Scan the records for the word "Task". Report each line where it occurs.

---- Records to process

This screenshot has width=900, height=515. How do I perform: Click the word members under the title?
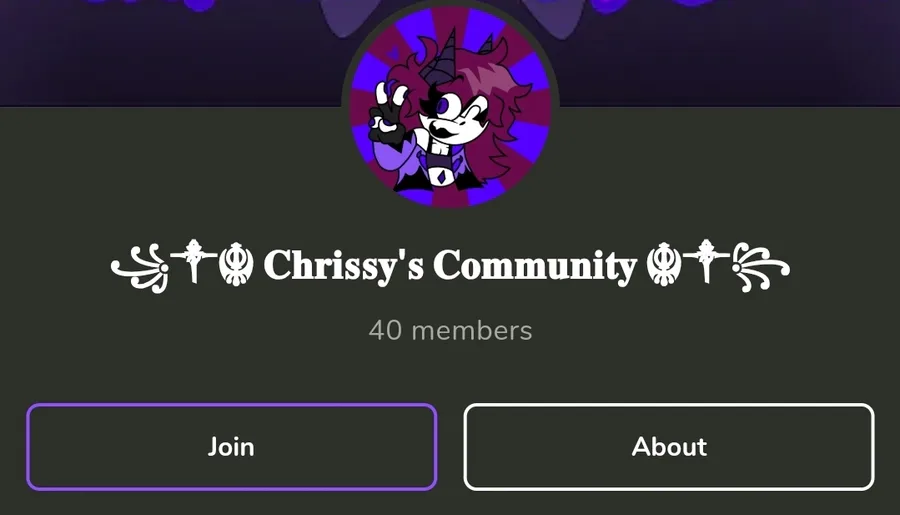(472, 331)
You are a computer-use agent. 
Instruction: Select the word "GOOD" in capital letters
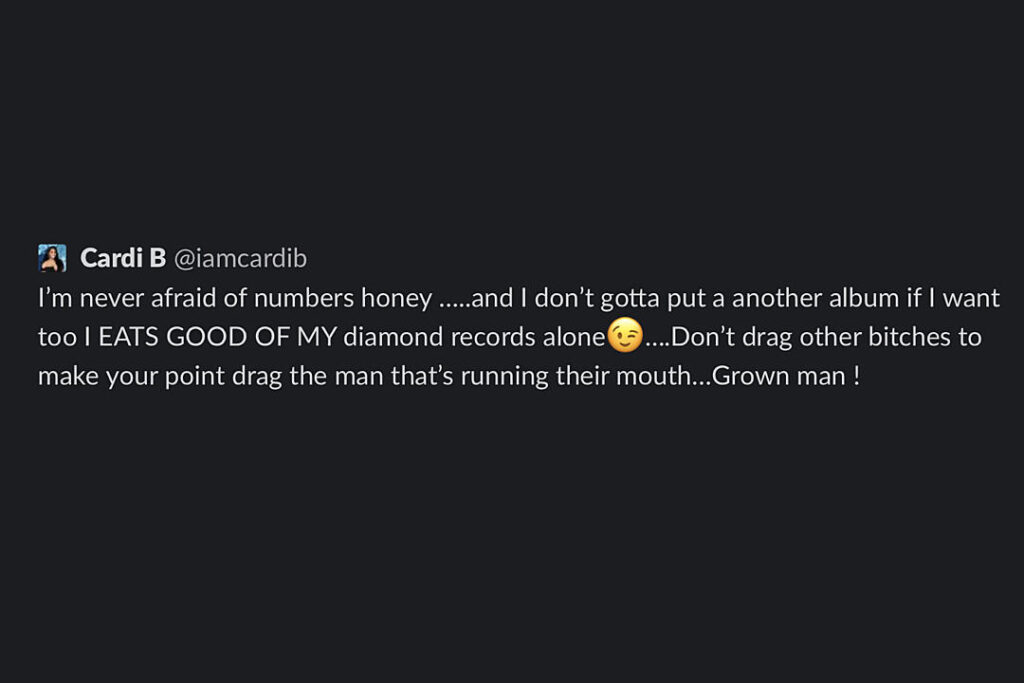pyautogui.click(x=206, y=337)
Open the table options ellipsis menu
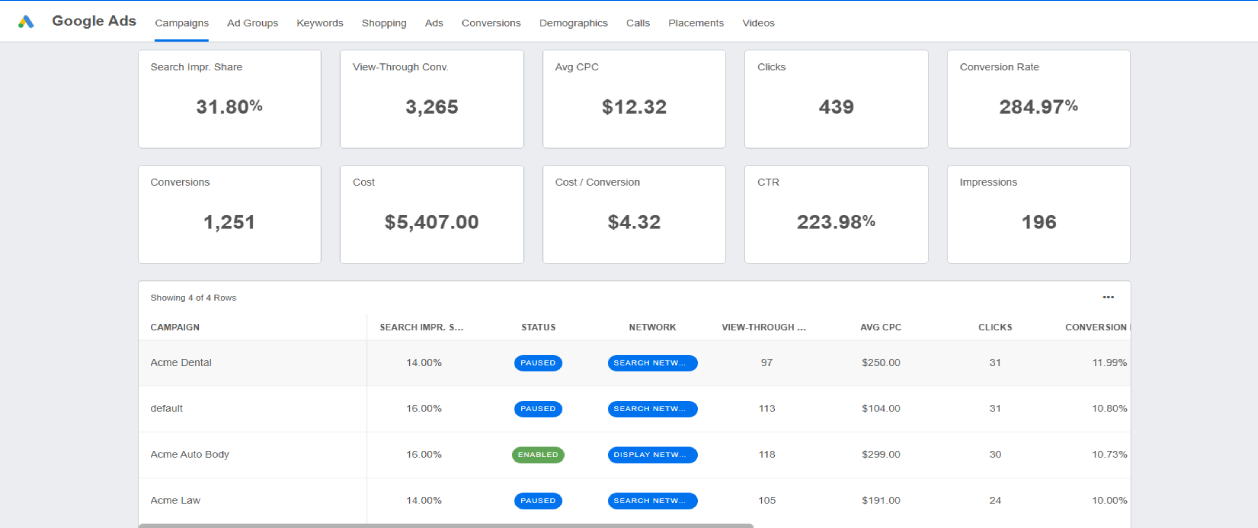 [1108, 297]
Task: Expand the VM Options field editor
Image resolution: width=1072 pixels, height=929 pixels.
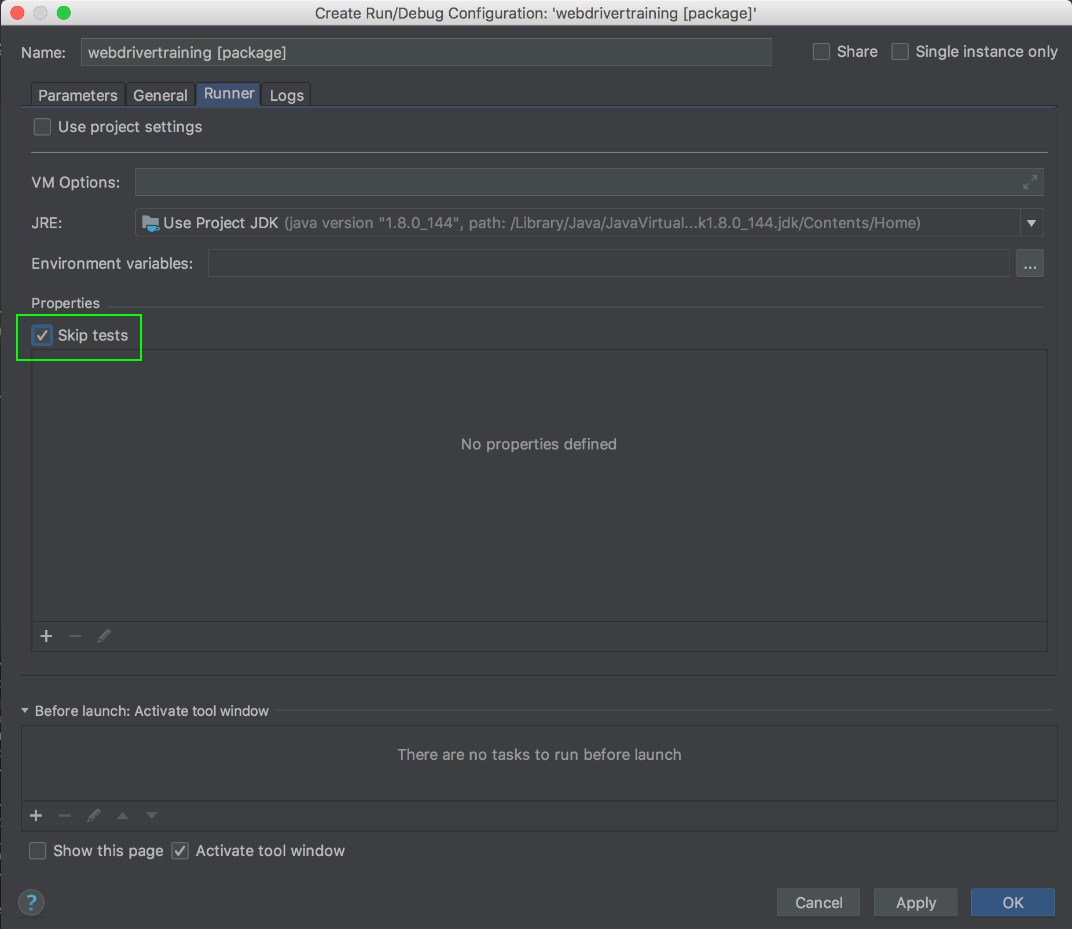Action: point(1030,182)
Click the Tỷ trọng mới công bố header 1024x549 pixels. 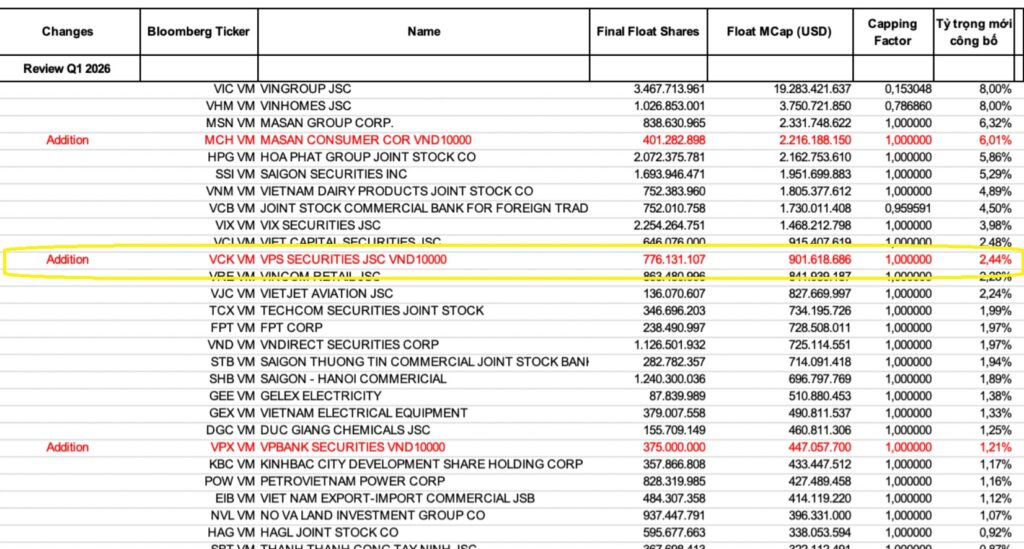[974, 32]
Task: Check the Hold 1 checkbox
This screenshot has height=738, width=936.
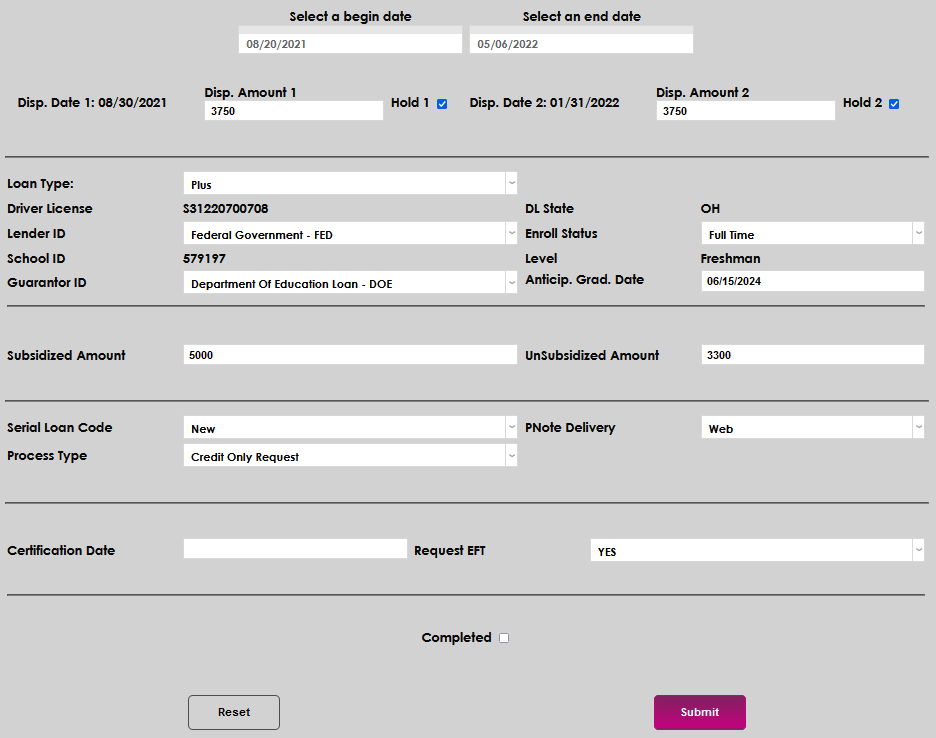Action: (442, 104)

--------

Answer space
Task: Expand the VM Options field editor
Task: Check the Hold 1 checkbox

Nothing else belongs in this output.